Character Study - Baal

1.      A West Semitic weather and warrior deity.

2.      There is evidence that “Baal,” meaning “lord,” was a proper name for a deity as early as the third millennium BC and may have been identified with the god Hadad.

3.      Excavations from the city of Ugarit have uncovered second-millennium BC texts dealing with the cult and mythology of Baal. These texts depict Baal as a god of weather and storm whose provision of precipitation ensures the seasonal cycles of crops.

4.      The Baal Cycle from Ugarit also depicts him defeating Yamm, the god of the sea, and Mot, the god of death.

5.      Some of these associations shed light on polemics against Baal in the OT. Yahweh’s withholding rain at Elijah’s request (1 Kings 17:1), for example, undermines Baal’s claim to control the weather.

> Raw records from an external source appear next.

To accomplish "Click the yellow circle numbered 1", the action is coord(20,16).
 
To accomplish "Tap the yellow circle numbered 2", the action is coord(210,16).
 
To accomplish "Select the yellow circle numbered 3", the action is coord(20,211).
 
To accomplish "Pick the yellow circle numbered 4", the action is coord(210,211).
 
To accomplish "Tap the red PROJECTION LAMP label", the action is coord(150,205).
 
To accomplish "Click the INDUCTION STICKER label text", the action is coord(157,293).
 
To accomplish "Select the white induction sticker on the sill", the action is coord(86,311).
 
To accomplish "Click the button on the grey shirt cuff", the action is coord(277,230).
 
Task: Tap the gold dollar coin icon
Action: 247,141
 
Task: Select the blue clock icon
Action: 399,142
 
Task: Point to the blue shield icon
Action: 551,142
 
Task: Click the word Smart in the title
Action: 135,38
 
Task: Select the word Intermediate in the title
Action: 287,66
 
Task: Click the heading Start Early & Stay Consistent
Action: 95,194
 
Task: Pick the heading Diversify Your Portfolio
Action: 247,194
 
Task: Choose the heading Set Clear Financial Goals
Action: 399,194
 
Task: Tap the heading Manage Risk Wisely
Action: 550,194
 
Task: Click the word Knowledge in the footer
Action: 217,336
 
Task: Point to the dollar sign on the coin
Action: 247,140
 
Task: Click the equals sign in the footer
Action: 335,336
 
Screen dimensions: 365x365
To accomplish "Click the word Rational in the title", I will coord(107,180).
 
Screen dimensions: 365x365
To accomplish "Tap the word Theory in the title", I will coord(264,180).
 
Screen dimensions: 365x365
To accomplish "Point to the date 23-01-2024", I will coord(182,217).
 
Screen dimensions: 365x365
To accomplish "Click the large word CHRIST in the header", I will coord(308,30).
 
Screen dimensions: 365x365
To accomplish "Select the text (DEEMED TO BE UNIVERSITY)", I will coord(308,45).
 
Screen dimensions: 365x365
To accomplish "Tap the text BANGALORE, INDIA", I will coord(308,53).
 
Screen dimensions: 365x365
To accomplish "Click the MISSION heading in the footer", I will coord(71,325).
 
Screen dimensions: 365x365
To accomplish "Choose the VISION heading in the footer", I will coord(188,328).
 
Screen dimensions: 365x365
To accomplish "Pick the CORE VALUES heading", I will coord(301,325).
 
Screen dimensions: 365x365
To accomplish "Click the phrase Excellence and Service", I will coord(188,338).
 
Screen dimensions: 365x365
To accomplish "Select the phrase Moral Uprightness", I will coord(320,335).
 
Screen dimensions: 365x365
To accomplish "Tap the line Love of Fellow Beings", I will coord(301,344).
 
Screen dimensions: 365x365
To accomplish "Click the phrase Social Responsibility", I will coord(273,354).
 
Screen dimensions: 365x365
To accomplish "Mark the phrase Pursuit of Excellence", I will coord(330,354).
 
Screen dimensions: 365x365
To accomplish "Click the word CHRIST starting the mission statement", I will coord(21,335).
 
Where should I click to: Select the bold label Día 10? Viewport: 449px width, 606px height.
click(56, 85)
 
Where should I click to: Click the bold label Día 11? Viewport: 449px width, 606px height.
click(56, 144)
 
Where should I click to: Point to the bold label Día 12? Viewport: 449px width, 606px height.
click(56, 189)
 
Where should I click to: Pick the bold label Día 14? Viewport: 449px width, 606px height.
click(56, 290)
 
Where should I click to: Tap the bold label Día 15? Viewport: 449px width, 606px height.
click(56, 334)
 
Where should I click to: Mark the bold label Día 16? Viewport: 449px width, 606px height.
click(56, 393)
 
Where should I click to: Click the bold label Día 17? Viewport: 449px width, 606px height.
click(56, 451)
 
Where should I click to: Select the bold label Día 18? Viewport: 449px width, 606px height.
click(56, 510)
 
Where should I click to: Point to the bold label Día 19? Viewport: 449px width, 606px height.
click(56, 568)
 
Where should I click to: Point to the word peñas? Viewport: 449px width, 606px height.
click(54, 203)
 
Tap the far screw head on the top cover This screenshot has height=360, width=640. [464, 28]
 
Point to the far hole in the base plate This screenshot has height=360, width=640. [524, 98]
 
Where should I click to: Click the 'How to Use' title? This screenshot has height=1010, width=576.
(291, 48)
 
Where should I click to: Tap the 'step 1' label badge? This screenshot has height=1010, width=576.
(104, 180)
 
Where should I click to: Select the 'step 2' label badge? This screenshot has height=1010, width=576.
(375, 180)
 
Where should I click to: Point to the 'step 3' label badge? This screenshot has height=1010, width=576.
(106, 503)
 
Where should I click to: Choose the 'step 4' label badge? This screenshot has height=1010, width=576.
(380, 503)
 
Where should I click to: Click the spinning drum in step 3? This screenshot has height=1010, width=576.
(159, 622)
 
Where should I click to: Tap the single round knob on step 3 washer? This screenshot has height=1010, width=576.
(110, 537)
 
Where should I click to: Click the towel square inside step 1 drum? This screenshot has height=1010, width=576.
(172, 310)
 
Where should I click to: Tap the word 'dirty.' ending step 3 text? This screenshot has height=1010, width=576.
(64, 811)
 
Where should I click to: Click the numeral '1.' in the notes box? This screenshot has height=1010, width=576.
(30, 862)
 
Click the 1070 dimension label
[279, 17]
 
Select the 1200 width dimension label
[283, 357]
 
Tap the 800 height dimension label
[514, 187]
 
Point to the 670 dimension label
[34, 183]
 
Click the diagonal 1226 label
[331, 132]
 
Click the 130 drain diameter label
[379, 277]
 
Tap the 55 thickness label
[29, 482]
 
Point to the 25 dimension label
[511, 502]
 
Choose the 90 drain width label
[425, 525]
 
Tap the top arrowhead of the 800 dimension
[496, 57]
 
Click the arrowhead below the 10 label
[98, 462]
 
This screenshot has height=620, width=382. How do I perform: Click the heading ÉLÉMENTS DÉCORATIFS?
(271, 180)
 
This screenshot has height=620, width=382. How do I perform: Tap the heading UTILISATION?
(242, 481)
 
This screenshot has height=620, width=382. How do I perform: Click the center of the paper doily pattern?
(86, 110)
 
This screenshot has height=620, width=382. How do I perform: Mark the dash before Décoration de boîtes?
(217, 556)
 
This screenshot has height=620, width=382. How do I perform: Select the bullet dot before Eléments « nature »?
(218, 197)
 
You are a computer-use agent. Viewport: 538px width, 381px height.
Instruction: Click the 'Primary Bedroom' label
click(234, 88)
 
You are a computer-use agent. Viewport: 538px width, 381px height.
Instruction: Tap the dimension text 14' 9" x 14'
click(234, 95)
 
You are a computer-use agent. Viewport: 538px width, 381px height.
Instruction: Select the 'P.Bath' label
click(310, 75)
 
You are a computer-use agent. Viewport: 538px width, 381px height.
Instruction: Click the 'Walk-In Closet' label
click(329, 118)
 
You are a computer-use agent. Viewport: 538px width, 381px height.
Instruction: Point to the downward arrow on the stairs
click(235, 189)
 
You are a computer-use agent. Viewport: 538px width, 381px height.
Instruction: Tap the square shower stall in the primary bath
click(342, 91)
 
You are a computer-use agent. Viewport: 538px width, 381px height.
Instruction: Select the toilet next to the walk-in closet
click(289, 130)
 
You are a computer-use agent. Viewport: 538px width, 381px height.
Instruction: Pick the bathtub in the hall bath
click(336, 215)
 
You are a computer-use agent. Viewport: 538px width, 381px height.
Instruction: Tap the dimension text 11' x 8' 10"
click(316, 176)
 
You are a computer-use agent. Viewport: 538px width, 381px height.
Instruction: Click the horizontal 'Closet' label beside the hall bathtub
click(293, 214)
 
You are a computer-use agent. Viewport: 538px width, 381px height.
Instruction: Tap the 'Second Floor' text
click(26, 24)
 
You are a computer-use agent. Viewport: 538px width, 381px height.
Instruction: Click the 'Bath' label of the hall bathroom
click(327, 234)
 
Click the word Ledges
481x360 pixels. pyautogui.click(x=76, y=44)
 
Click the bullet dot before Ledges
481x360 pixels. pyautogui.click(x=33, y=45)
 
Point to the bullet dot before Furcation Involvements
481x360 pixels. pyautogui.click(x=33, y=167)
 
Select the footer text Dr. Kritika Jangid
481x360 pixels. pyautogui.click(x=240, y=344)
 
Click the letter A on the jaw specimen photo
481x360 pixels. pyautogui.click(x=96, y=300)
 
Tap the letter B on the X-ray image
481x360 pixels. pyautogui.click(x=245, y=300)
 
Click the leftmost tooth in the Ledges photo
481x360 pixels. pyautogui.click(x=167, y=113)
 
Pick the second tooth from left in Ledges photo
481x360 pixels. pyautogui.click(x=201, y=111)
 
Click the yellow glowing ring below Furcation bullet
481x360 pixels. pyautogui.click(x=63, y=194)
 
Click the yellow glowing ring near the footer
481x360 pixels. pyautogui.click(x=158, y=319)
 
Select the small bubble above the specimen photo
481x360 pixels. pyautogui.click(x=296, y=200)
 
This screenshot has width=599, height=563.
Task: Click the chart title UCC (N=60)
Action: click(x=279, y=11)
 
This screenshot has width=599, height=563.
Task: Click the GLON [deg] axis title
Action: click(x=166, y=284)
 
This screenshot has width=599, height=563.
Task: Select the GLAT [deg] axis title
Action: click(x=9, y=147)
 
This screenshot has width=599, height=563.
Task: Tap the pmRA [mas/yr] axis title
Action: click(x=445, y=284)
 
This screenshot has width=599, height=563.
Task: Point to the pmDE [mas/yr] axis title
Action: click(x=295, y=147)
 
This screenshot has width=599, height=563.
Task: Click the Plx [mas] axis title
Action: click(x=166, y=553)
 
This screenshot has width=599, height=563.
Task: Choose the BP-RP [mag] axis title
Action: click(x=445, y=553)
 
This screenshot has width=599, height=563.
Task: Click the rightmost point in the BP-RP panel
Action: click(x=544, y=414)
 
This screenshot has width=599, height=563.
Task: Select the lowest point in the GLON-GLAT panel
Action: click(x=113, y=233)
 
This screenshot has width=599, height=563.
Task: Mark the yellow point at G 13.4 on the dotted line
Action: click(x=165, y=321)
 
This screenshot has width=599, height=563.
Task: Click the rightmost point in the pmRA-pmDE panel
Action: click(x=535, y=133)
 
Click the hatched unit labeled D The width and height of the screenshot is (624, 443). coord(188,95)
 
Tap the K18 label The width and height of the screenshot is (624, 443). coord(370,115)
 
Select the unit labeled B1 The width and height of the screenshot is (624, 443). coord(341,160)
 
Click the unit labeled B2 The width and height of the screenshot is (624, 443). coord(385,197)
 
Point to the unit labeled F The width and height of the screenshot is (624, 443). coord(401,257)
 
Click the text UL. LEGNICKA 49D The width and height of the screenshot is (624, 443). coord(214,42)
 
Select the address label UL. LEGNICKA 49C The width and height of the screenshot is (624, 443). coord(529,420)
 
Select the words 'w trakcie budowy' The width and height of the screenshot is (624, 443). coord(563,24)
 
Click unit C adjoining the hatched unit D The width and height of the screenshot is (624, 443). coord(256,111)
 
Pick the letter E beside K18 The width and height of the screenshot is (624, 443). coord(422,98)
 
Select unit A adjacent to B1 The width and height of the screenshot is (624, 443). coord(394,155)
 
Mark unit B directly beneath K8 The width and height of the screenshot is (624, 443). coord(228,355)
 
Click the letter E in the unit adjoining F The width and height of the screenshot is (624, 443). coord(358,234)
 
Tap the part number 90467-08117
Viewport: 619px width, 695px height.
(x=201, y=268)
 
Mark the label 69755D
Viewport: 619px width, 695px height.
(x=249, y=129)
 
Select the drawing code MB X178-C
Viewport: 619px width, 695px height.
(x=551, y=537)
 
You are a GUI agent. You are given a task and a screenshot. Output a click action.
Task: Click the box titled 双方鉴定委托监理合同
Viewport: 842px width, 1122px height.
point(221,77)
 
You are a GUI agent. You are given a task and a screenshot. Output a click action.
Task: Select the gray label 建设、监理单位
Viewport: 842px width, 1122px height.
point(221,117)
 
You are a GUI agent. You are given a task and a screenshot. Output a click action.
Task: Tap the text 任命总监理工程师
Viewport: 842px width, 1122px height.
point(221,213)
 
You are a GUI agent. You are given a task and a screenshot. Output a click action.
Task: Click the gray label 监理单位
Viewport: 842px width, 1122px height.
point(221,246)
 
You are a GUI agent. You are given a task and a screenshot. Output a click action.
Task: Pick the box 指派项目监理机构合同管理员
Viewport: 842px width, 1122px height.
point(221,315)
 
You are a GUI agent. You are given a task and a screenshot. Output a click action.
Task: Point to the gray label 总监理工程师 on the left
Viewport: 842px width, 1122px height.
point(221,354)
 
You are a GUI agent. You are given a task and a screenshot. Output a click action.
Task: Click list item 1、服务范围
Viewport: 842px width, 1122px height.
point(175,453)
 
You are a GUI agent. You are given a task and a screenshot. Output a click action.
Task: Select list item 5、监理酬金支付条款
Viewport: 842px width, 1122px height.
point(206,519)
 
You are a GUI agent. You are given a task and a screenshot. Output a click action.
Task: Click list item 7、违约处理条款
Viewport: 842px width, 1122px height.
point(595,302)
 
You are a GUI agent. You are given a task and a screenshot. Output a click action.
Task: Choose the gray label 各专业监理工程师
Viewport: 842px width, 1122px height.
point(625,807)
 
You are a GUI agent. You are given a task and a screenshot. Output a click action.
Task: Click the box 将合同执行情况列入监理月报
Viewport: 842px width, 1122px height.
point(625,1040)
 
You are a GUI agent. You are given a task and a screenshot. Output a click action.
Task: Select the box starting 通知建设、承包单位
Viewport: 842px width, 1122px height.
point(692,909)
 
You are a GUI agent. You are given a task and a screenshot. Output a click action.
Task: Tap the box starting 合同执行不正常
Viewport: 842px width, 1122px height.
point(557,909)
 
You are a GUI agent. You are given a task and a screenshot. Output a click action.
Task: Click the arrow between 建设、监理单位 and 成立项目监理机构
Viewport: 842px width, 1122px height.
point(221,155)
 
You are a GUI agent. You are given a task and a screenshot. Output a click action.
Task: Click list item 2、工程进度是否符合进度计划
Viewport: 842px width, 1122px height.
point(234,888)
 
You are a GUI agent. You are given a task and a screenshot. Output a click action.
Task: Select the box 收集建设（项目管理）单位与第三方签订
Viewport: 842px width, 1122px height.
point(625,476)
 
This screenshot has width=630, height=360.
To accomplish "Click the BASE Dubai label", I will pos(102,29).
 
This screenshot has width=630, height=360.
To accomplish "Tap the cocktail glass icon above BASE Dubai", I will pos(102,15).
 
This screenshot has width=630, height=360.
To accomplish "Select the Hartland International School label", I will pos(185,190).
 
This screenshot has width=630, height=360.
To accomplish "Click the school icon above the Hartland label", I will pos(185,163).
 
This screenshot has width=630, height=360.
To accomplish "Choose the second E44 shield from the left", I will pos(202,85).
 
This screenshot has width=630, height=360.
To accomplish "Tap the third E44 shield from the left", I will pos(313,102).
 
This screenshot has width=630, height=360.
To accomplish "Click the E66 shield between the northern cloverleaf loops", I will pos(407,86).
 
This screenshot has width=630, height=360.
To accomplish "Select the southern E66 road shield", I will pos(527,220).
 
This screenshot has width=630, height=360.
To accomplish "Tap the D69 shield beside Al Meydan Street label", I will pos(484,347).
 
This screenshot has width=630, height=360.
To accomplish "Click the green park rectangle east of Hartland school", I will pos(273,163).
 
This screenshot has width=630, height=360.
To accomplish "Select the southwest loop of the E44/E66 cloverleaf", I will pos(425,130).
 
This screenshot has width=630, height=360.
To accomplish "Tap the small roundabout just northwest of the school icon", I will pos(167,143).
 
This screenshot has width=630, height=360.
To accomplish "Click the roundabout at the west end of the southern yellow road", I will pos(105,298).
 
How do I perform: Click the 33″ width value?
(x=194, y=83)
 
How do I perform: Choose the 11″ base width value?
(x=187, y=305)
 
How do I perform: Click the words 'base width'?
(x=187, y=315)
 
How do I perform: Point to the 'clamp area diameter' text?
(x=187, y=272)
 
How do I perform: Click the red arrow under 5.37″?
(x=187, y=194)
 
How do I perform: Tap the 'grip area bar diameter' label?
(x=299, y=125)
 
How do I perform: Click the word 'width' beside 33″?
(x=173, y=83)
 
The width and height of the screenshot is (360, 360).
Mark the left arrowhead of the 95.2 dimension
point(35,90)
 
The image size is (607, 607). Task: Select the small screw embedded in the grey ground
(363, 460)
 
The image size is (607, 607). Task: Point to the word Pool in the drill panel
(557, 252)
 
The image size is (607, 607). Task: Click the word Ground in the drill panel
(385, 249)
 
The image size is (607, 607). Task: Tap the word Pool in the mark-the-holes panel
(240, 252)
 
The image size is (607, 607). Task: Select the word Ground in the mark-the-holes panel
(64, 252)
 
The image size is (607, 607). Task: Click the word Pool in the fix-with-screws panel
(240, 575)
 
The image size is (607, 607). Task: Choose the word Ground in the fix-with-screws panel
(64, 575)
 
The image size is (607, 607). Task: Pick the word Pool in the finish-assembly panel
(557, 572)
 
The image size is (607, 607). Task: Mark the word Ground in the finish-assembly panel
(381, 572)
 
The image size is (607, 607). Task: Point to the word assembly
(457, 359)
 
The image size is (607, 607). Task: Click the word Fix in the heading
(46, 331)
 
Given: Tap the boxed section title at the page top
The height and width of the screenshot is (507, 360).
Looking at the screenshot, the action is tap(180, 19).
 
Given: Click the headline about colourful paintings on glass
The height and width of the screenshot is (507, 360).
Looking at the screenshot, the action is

6.      Further, descriptions of Yahweh as a storm god, such as Ps. 29, may be understood as polemical statements that Yahweh, not Baal, is the one who really controls the storm.

7.      The worship of Baal alongside Yahweh received official sponsorship in Israel under Ahab (1 Kings 16:31–33) and in Judah under Manasseh (2 Kings 10:18–27). The worship of this deity was grounds for the exile of Israel (2 Kings 17:16).